* Stated exercise 1: Return the passage of the post on STEM and minority populations, everything from "Consider other related" down to "receiving a degree.", word for word.

Broccoli vs Mathematics? STEM and Minority Populations

Special Note: Much thanks to three of my St. John’s University students, Wilfredo Abrahante, Kim Casaburi, and Tanya Weisberger for contributing to this blog entry!
 
 
 
The Raytheon Co., one of Massachusetts’ leading employers of STEM (Science, Technology, Education and Mathematics)  professionals, conducted a survey of 1,000 middle school students across the country and asked them if they preferred doing math homework or eating broccoli. The winner, with 56 percent of the vote was … broccoli.
 
We could certainly future THAT tidbit lots of ways. For one thing it certainly suggests a DIStaste for mathematics that supersedes the general perception of youngsters’ preference for broccoli.
 
If this is true, and if other potential negative assumptions generate about American education from this, what does this suggests about education’s impact on our ability to maintain a leading role in the 21st century global economy?
 
Consider other related facts:
 
Black and Latinos, compared to Asians and whites, only have about half as many post secondary college degrees.
 
The Center for American Progress and the Center for the Next Generation released a joint report showing that more than half of U.S. postsecondary students drop out without receiving a degree.

* Stated exercise 2: In the entries, swap "vocabulary card" for "vocabulary tile" in everything from the line containing "Given: Select the lightning vocabulary card" down to the line containing "Looking at the", and please give only those lines back, otherwise unchanged and without the pictures.

* Input for this task:
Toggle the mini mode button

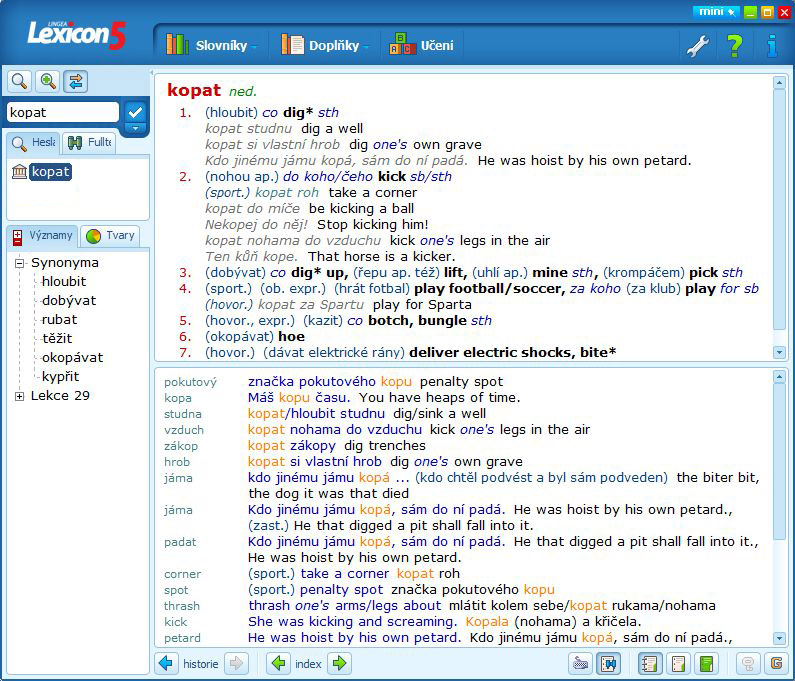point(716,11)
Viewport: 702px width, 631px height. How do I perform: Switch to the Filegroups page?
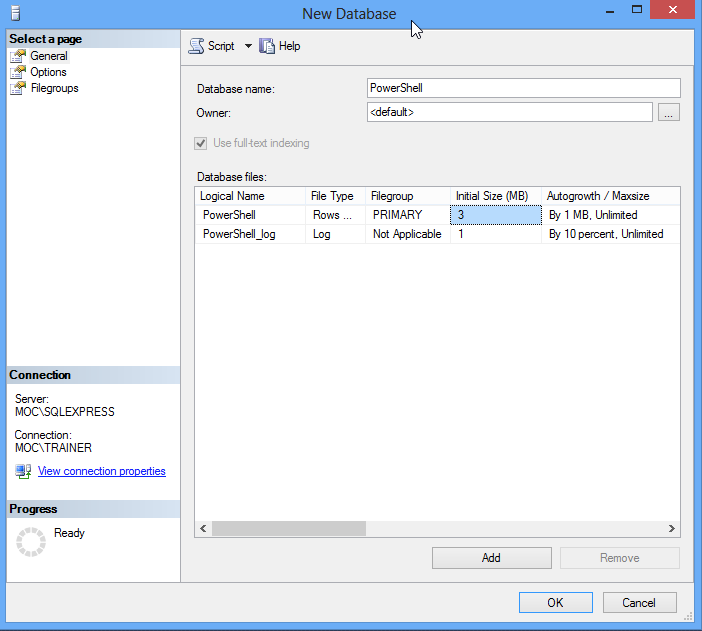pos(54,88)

---

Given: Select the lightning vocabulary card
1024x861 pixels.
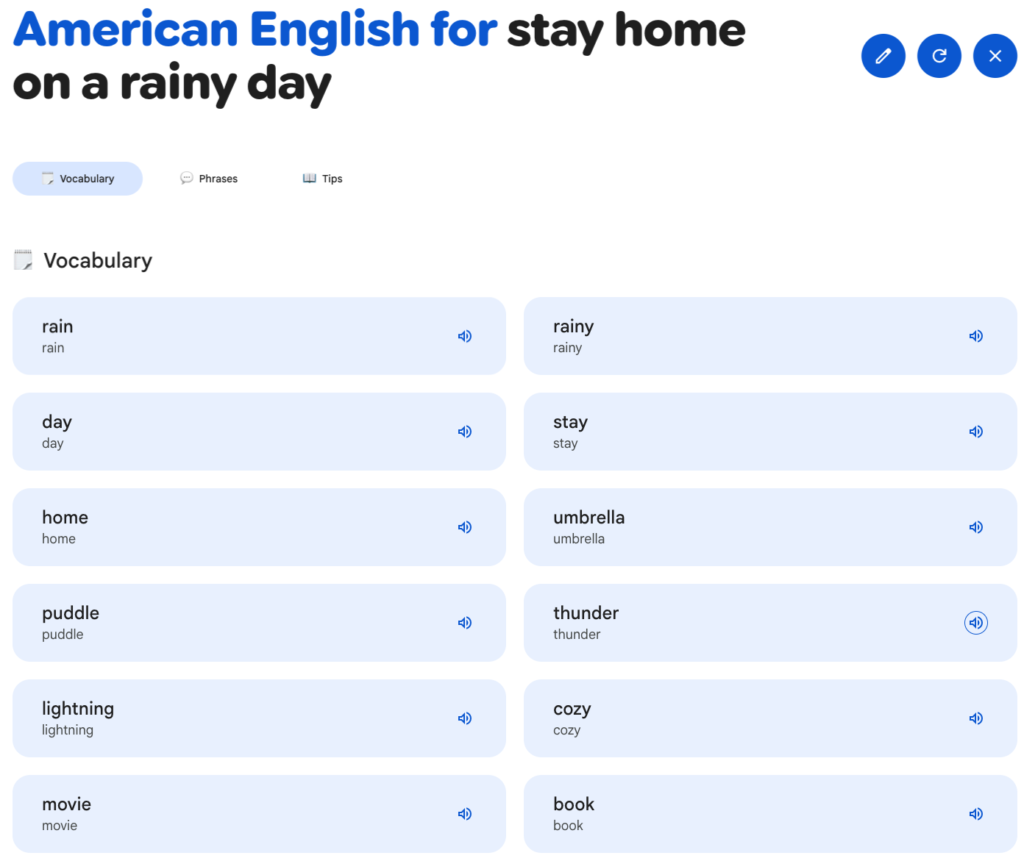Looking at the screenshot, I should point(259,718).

* Right answer 1:
Consider other related facts:
 
Black and Latinos, compared to Asians and whites, only have about half as many post secondary college degrees.
 
The Center for American Progress and the Center for the Next Generation released a joint report showing that more than half of U.S. postsecondary students drop out without receiving a degree.

* Right answer 2:
Given: Select the lightning vocabulary tile
1024x861 pixels.
Looking at the screenshot, I should point(259,718).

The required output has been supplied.